Task description:
Check every line below for the string "Given", and copy the lines that contain it.

Source data:
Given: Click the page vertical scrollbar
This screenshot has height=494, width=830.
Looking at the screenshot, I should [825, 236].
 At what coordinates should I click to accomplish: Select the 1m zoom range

...

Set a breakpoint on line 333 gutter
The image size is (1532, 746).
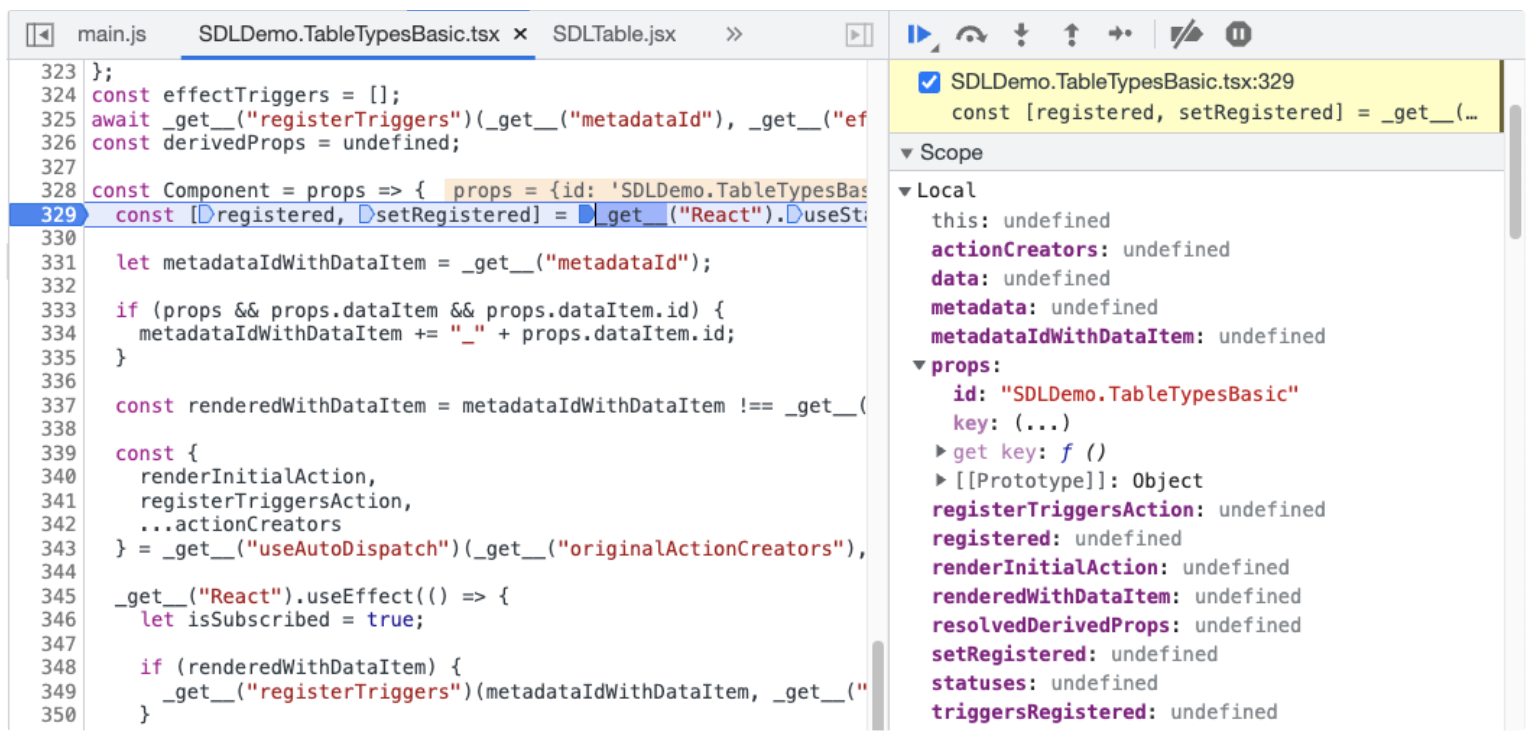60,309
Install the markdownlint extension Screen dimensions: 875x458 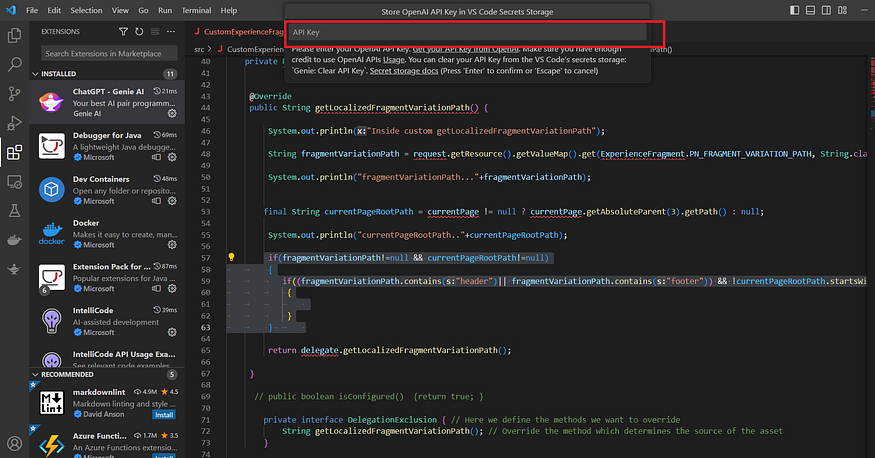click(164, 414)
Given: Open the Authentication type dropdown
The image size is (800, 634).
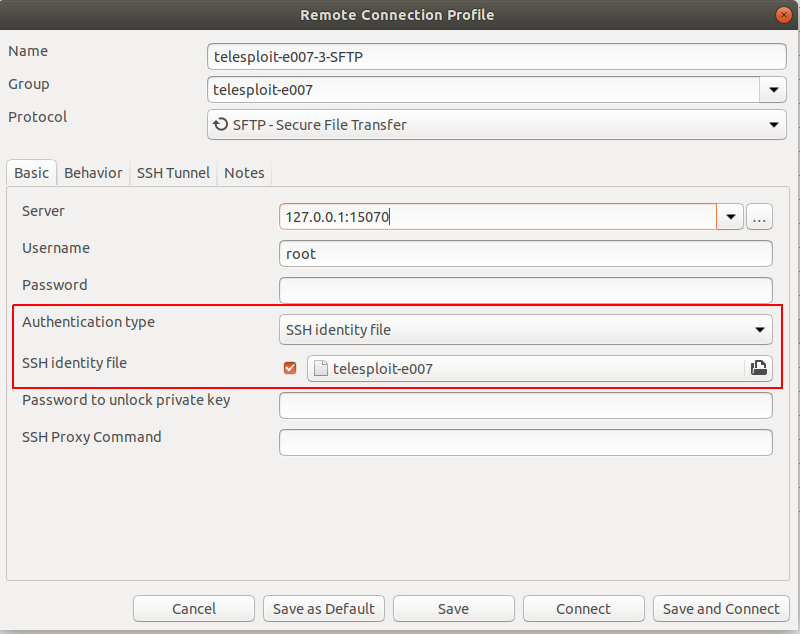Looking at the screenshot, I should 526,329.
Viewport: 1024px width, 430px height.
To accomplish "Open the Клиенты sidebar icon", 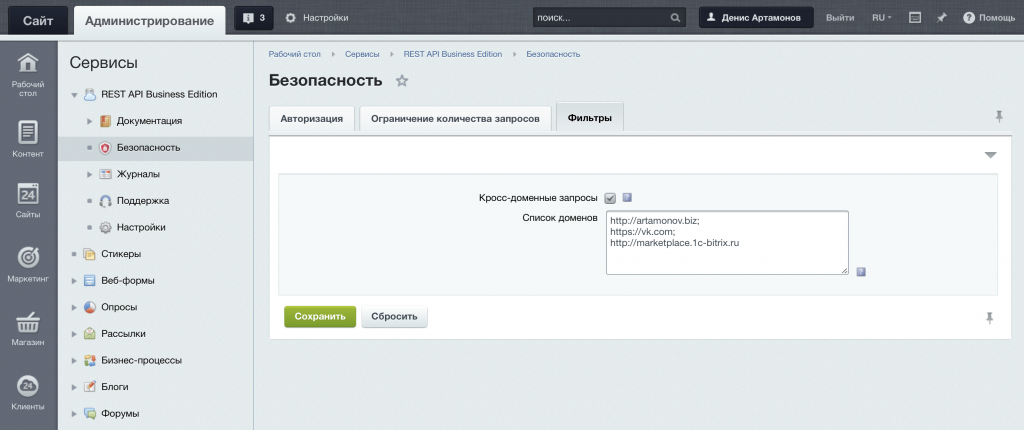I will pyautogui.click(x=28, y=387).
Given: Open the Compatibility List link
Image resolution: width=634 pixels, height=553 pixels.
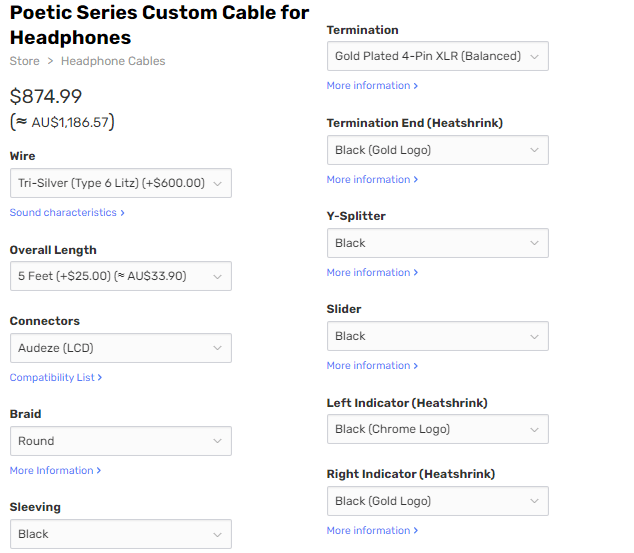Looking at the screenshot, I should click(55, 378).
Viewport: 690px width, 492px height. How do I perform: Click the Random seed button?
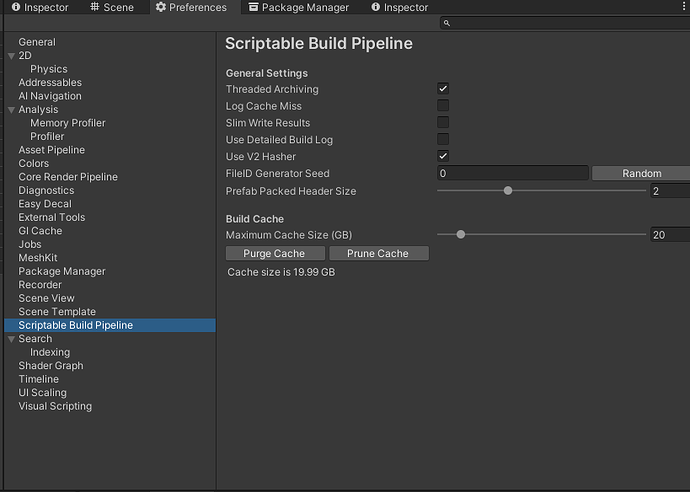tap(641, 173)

Completed exercise:
Given: Click the page vertical scrollbar
Given: Open the Authentication type dropdown
Given: Open the Compatibility List link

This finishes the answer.